PROTECTION face aux risques en laboratoires d’anatomo-pathologie

Par Messieurs AOUSTIN et Le TRIONNAIRE

Profession : Contrôleurs de sécurité

www.carsat-bretagne.fr Assurance Maladie – CARSAT Bretagne

Dans le conseil aux entreprises la CARSAT s’intéresse aux risques professionnels en agissant sur la prévention de ces risques et par une tarification auprès des employeurs. Elle propose aussi différentes solutions pour améliorer les conditions de travail dans les entreprises et notamment dans les laboratoires. Le service responsable des risques professionnels agit par pôles (équipes spécifiques) et par régions géographiques.
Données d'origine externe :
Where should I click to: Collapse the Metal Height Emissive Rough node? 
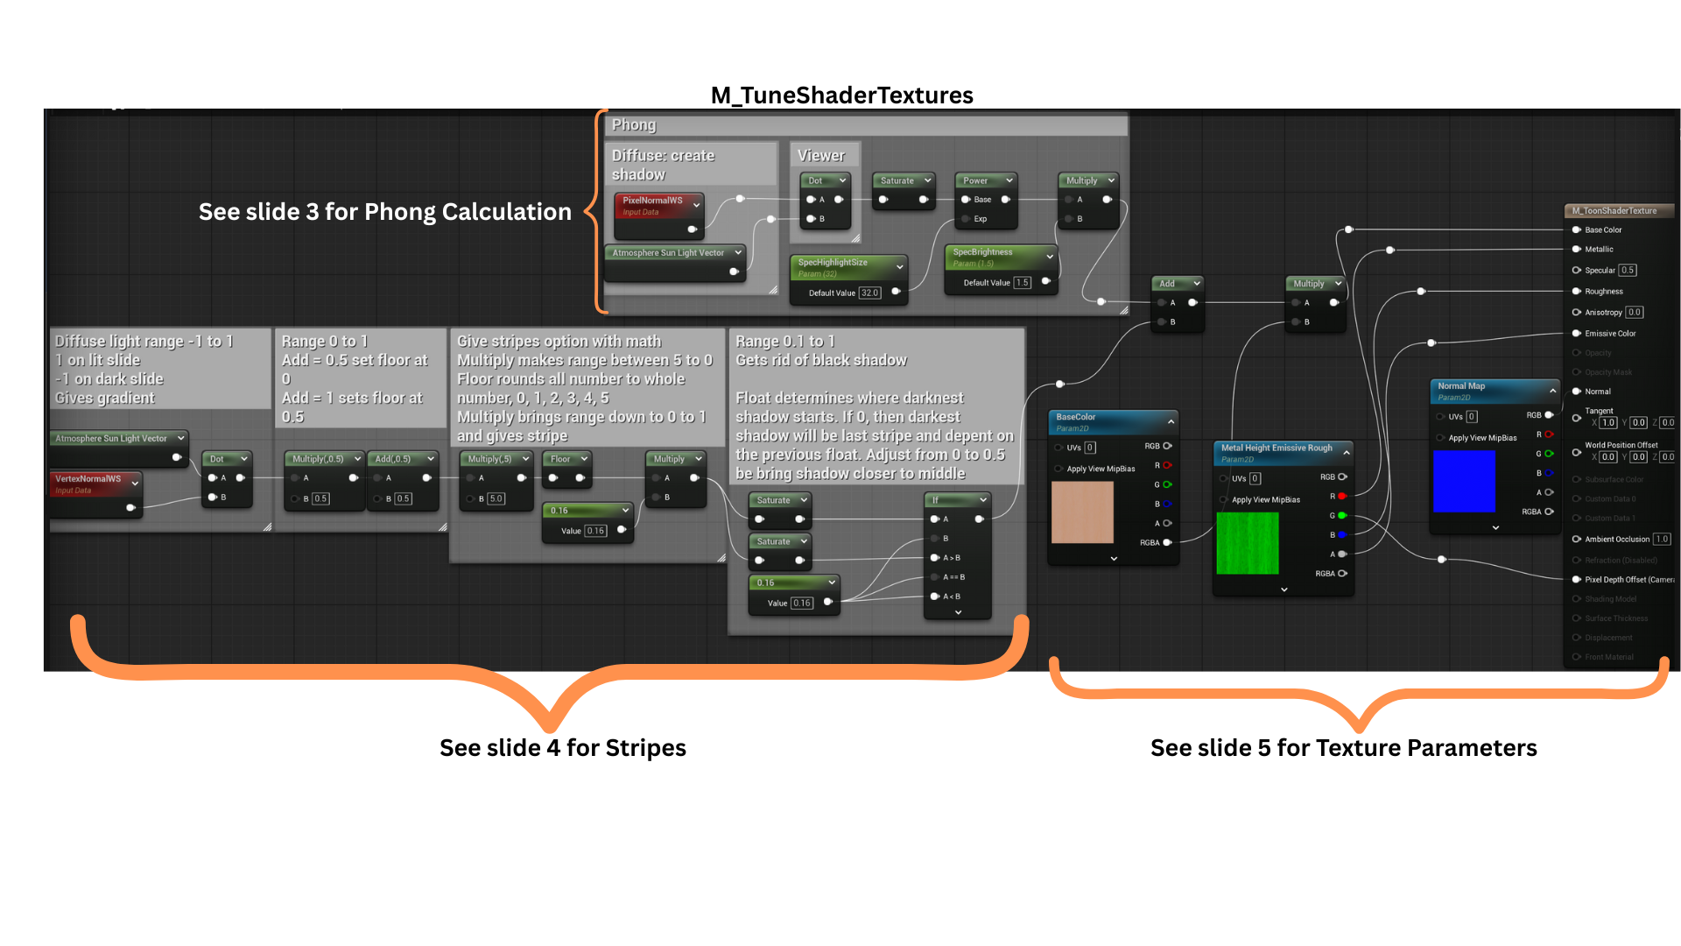tap(1347, 452)
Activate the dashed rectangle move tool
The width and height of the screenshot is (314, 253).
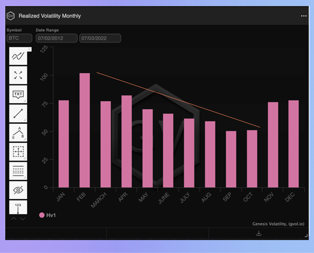(18, 152)
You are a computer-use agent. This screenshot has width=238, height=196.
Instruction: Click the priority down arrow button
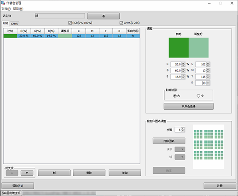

Une action régionale est en cours dans les laboratoires pour promouvoir la prévention des risques chimiques (liste des produits utilisés, estimation des dangers, examens des conditions d’utilisation, cartographie des prélèvements dans l’atmosphère…).

Les agents chimiques toxiques sont souvent responsables de difficultés respiratoires et peuvent être retrouvés à différents niveaux dans les laboratoires comme pendant la réception, l’enregistrement, l’analyse macroscopique, la préparation des solutions, le stockage de pièce après reconditionnement, au cours de la décalcification par exemple, pendant le collage des lames.

Pour évaluer ces risques, des prélèvements d’atmosphère ont été effectués et de nombreux agents toxiques ont été trouvés. Pour changer cette situation, des solutions sont proposées comme la substitution d’agents toxiques par d’autres moins ou non toxiques. D’autres mesures telles que la séparation des locaux, l’adaptation des méthodes de travail, la mise en place de protections collectives, la formation du personnel sont souvent nécecessaires pour réduire les risques.

Aussi, la ventilation est une méthode efficace pour diminuer les expositions des salariés face aux agents toxiques. La ventilation localisée dans les laboratoires d’anatomie-pathologie permet de capter au plus près le polluant afin d’éviter une dispersion dans tout le local ce qui assure une protection des voies respiratoires. Ce type de ventilation doit respecter plusieurs principes. La ventilation générale agit par dilution des polluants dans le local. Elle repose donc sur la maîtrise des concentrations et l’acceptation d’un niveau résiduel de pollution. Cette méthode doit être utilisée en complément de la ventilation localisée.

Pour conclure, une bonne ventilation doit être adaptée au poste de travail et aux besoins ce qui impose l’élaboration d’un cahier des charges pour fixer les objectifs, d’un dossier d’installation et un suivi des équipements (maintenance).